Так вот. С утра она притащилась ко мне в великом огорчении, напела песен о твоих ночных подвигах, моей невиновности и списала меня с казенного довольствия на вольные хлеба. Сделаем вид, что ей поверим, однако хвост у меня длинней, чем лисий раза в два. Мадам наивно полагает, что я с тыгыдымской скоростью помчу к тебе, а заодно и ее шакалов за собой приволоку. Ну, это она погорячилась, мы такие уловки еще в третьем классе во второй четверти изучали. Однако пока придется побегать, стряхнуть топтунов.
Но до того как мы встретимся, Вальдар, я тебя заклинаю, хватит заниматься борьбой с памятниками архитектуры. Что они тебе плохого сделали?

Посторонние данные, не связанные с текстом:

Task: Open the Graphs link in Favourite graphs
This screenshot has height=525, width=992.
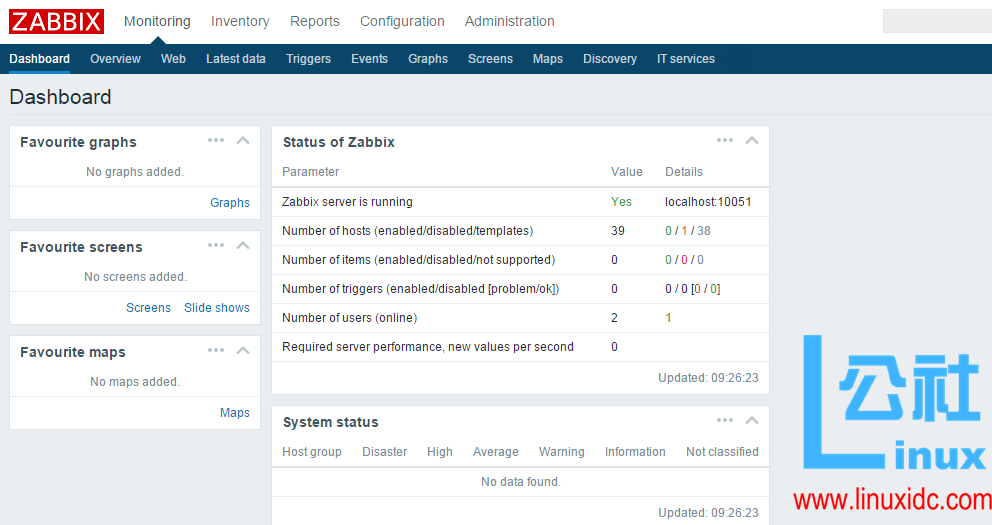Action: pyautogui.click(x=230, y=203)
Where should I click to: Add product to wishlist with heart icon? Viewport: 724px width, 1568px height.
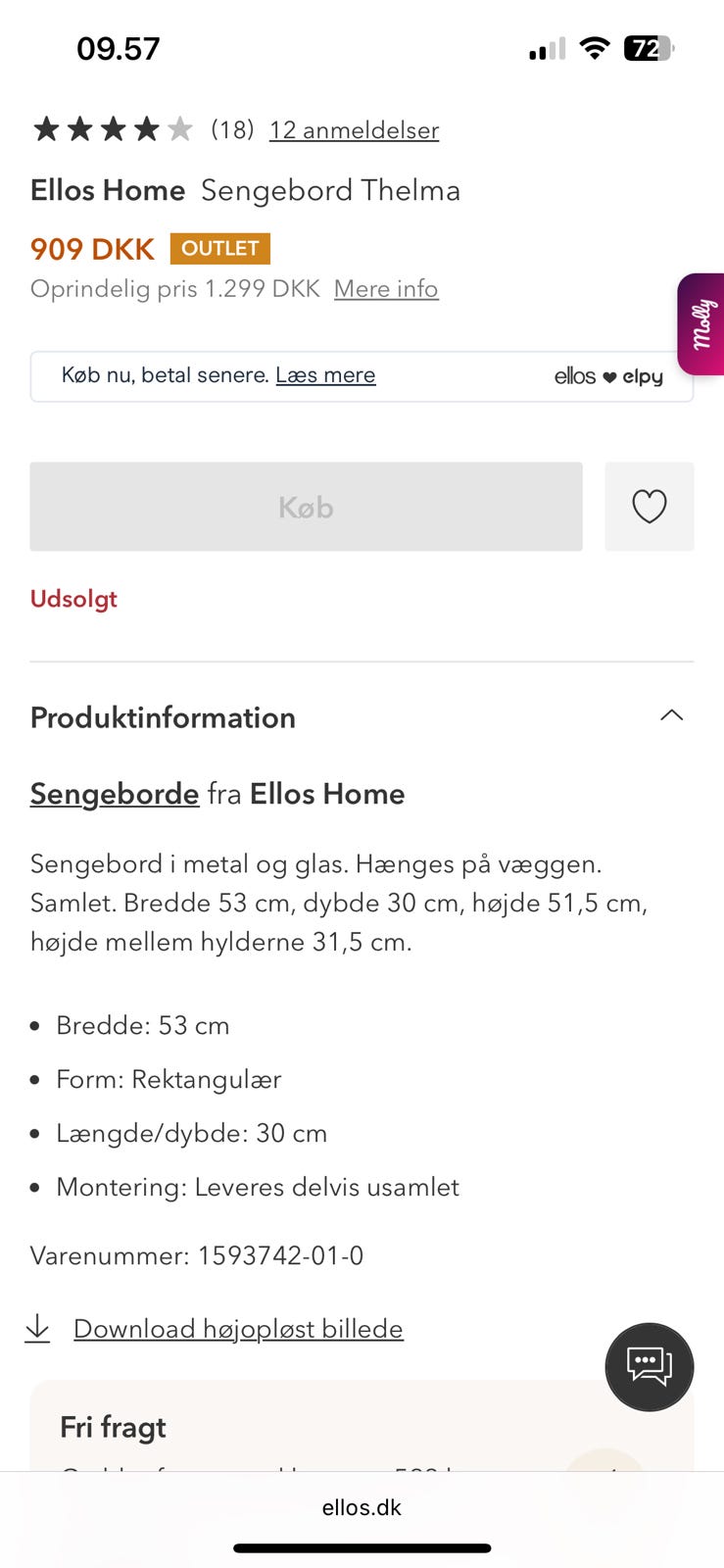pos(649,507)
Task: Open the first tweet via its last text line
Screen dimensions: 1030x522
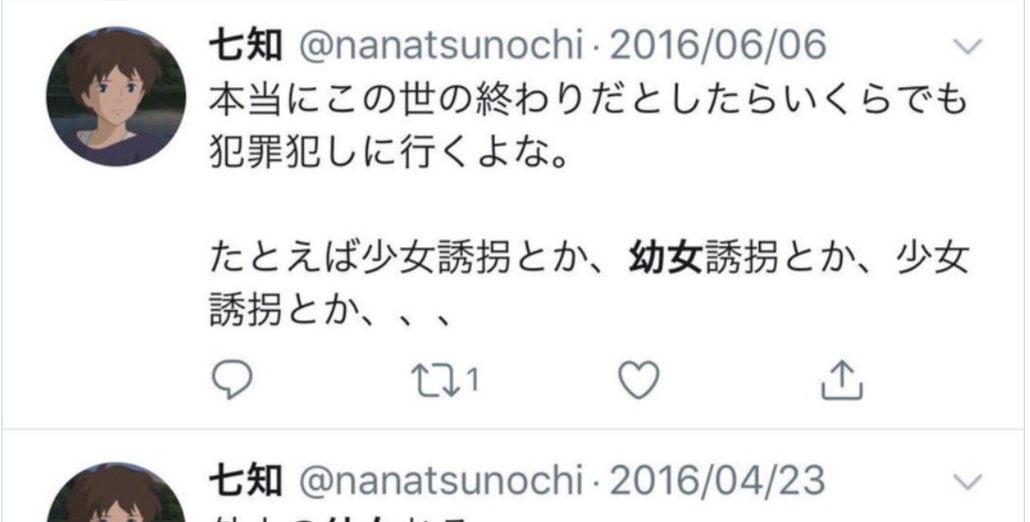Action: tap(330, 311)
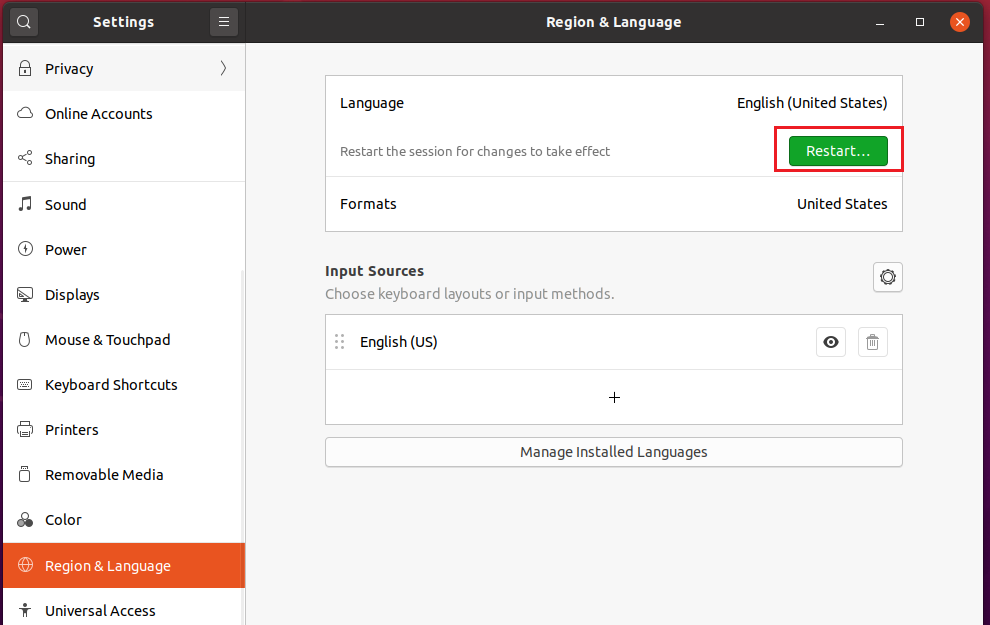Image resolution: width=990 pixels, height=625 pixels.
Task: Remove English (US) with the trash icon
Action: (872, 342)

Что еще? А, вот. Сунулся сегодня к пану Михалу. Он о тебе ничего не слыхал с того дня, но ему сейчас ни до чего. У него сидит посольство Речи Посполитой и роет копытом землю. Они хотели в короли Генриха, но, поскольку он теперь вышел в крутые перцы, подбивают клинья под его младшего братика – Францишека. Так что туда сейчас лучше не тыкаться. Да и вообще, тебе бы пора из города валить. Тушкой, чучелом, как угодно. Сядь где-нибудь поблизости и не отсвечивай. Если что, я тебя через Базу по маяку постараюсь найти. Ладно, ты все равно не отвечаешь, надеюсь, хоть слышишь. В любом случае жму руку, Лис. Он же по совместительству Рейнар Серж Л'Арсо д'Орбиньяк. Точка. Отбой связи".